> **Study material**
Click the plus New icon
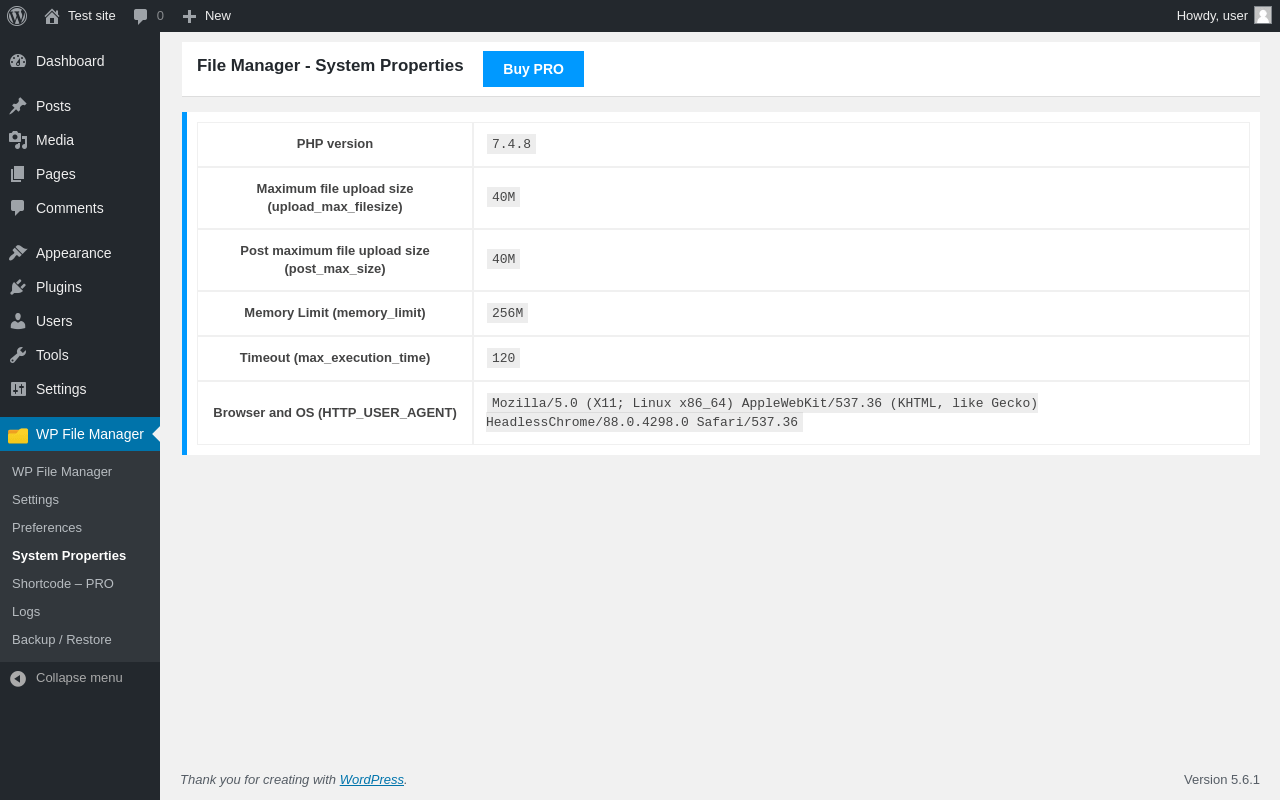Viewport: 1280px width, 800px height. 190,16
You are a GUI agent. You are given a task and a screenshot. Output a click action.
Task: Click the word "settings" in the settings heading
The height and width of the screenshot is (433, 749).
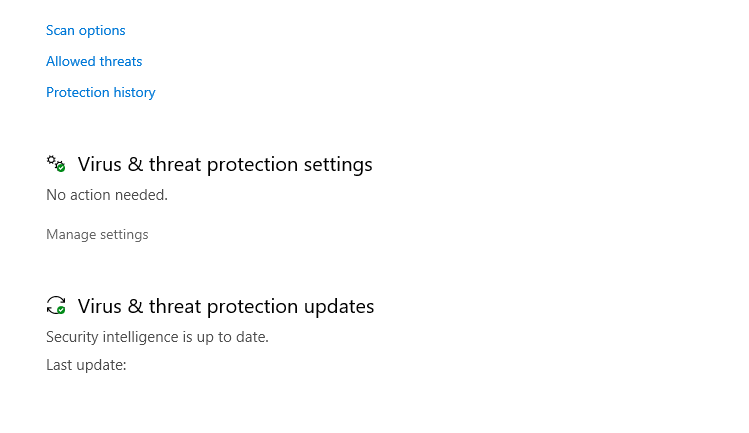pyautogui.click(x=338, y=165)
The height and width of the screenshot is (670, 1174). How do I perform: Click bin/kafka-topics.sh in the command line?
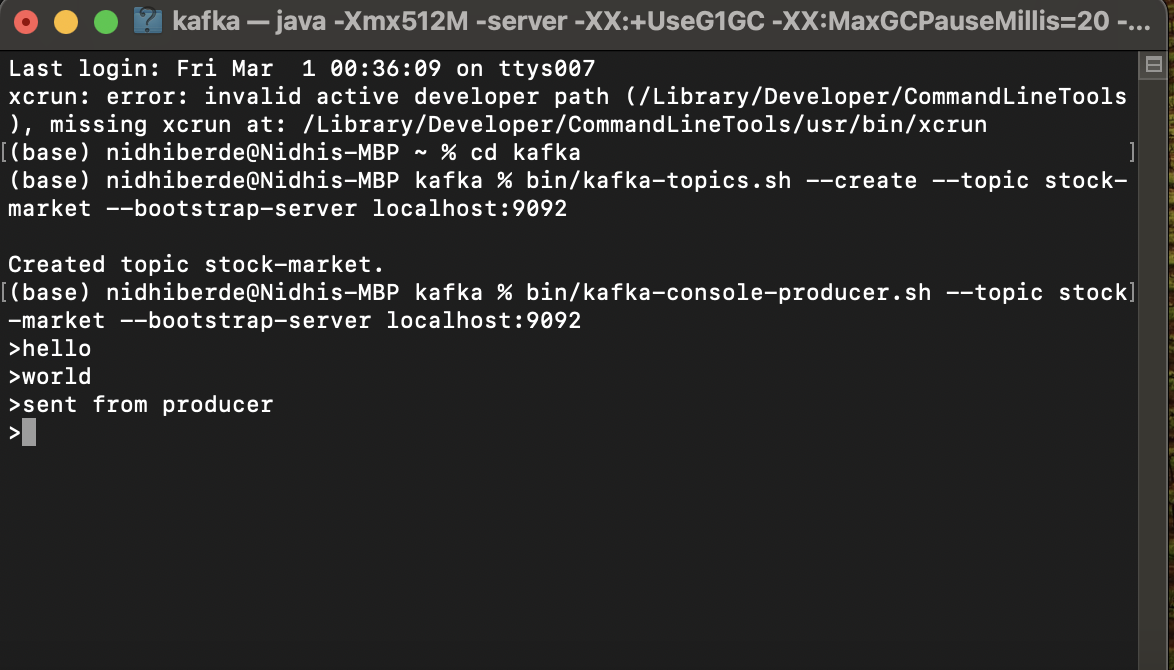tap(659, 180)
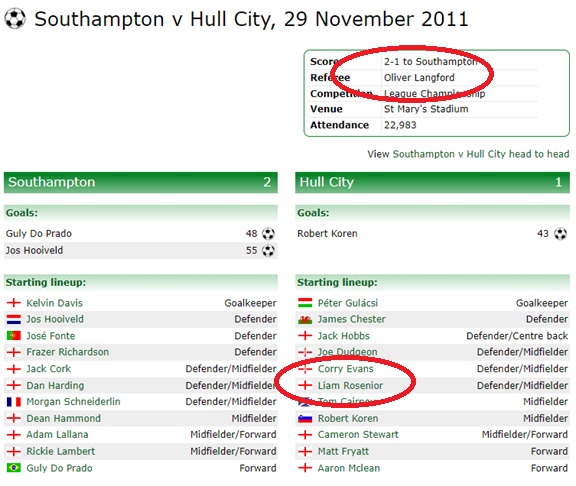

> **What is needed**
Reproduce every record above exactly, omitting the pictures.

> **Answer space**
Click the plus New icon
Viewport: 1280px width, 800px height. 190,16
You are a GUI agent. You are given a task and a screenshot. Output a click action.
Task: Click the word "settings" in the settings heading
The height and width of the screenshot is (433, 749).
pyautogui.click(x=338, y=165)
The height and width of the screenshot is (670, 1174). How do I perform: Click bin/kafka-topics.sh in the command line?
tap(659, 180)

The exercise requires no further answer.